## Фрагмент документа:

Оуэн если был сумасшедшим, то вовсе не потому, что его свет считал
таким и он ему платил той же монетой, а потому, что, зная очень хорошо, что
живет в доме умалишенных и окружен больными, он шестьдесят лет говорил с
ними, как с здоровыми.
Число больных тут ничего не значит, ум имеет свое оправдание не в
большинстве голосов, а в своей логической самозаконности. И если вся Англия
будет убеждена, что такой-то medium призывает духи умерших, а один Фаредей скажет, что это вздор, то истина и ум будут с его стороны, а не со
стороны всего английского населения. Еще больше, если и Фаредей не будет
этого говорить, тогда истина об этом предмете совсем существовать не будет
как сознанная, но тем не меньше единогласно принятая целым народом нелепость — все же будет нелепость.
Большинство, на которое жаловался больной, не потому страшно, что оно
умно или глупо, право или неправо, в лжи или в истине, а потому, что оно
сильно, и потому, что ключи от Бедлама у него в руках.
Сила не заключает в своем понятии сознательности, как необходимого
условия, напротив, она тем непреодолимее — чем безумнее, тем страшнее — чем
бессознательнее. От поврежденного человека можно спастись, от стада бешеных
волков труднее, а перед бессмысленной стихией человеку остается сложить руки
и погибнуть.

## Блок данных:
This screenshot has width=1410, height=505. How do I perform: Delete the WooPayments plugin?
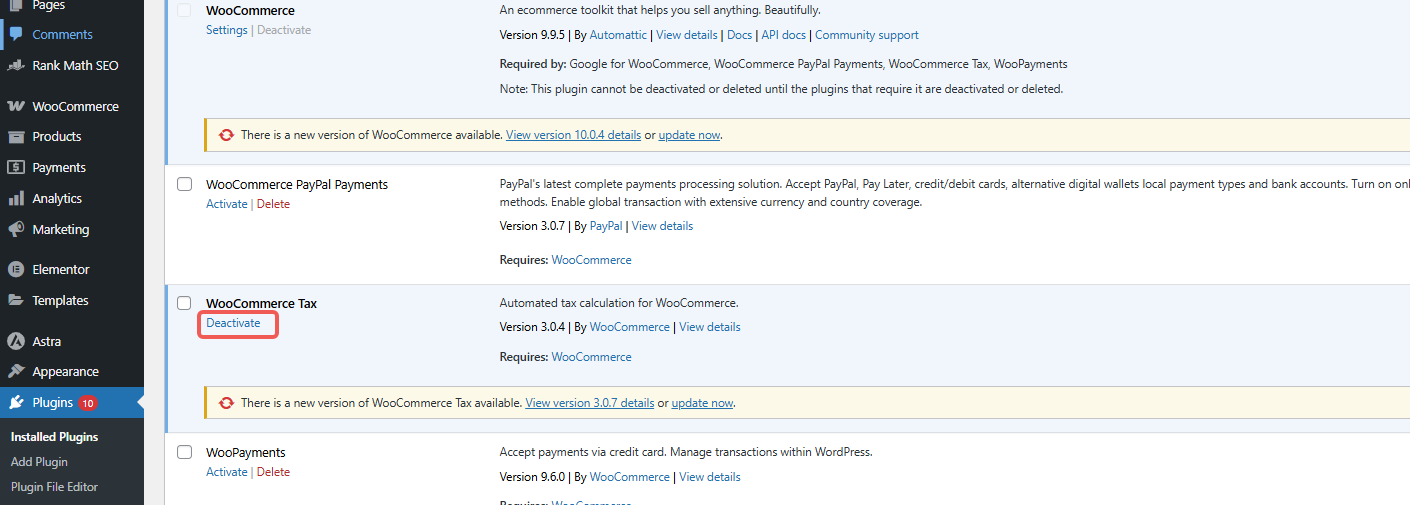(x=273, y=472)
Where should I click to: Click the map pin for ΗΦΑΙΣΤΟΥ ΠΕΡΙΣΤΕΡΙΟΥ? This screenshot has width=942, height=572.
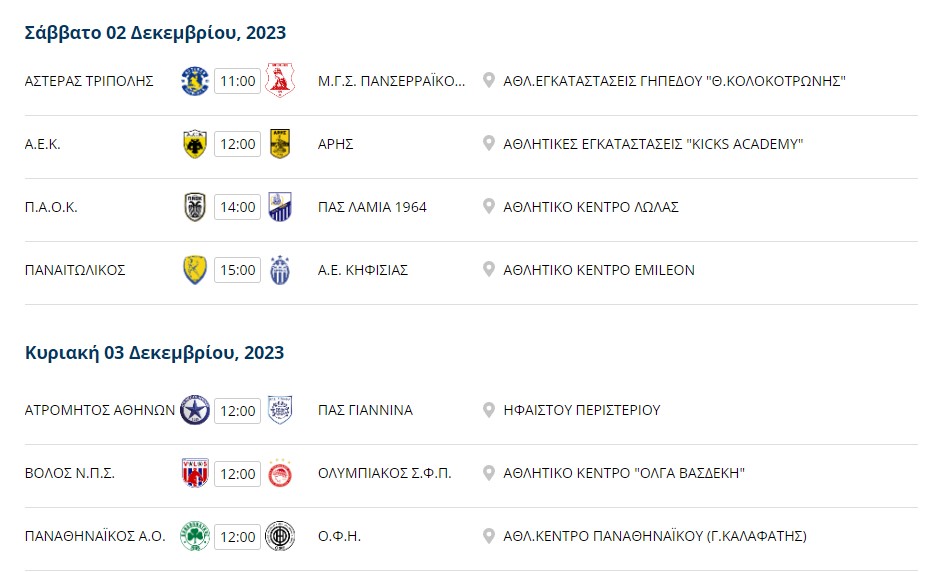tap(489, 410)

## Задания к выполнению:
1. Что, согласно фрагменту документа, находится в руках у большинства?
2. Перечислите все имена собственные, встречающиеся во фрагменте документа, указав каждое по одному разу.
3. Продублируйте из фрагмента документа отрывок от слов "Большинство, на которое" до слов "и погибнуть." включительно.

## Ответы к заданиям:
1. Ключи от Бедлама.

2. Оуэн, Англия, Фаредей, Бедлам.

3.
Большинство, на которое жаловался больной, не потому страшно, что оно
умно или глупо, право или неправо, в лжи или в истине, а потому, что оно
сильно, и потому, что ключи от Бедлама у него в руках.
Сила не заключает в своем понятии сознательности, как необходимого
условия, напротив, она тем непреодолимее — чем безумнее, тем страшнее — чем
бессознательнее. От поврежденного человека можно спастись, от стада бешеных
волков труднее, а перед бессмысленной стихией человеку остается сложить руки
и погибнуть.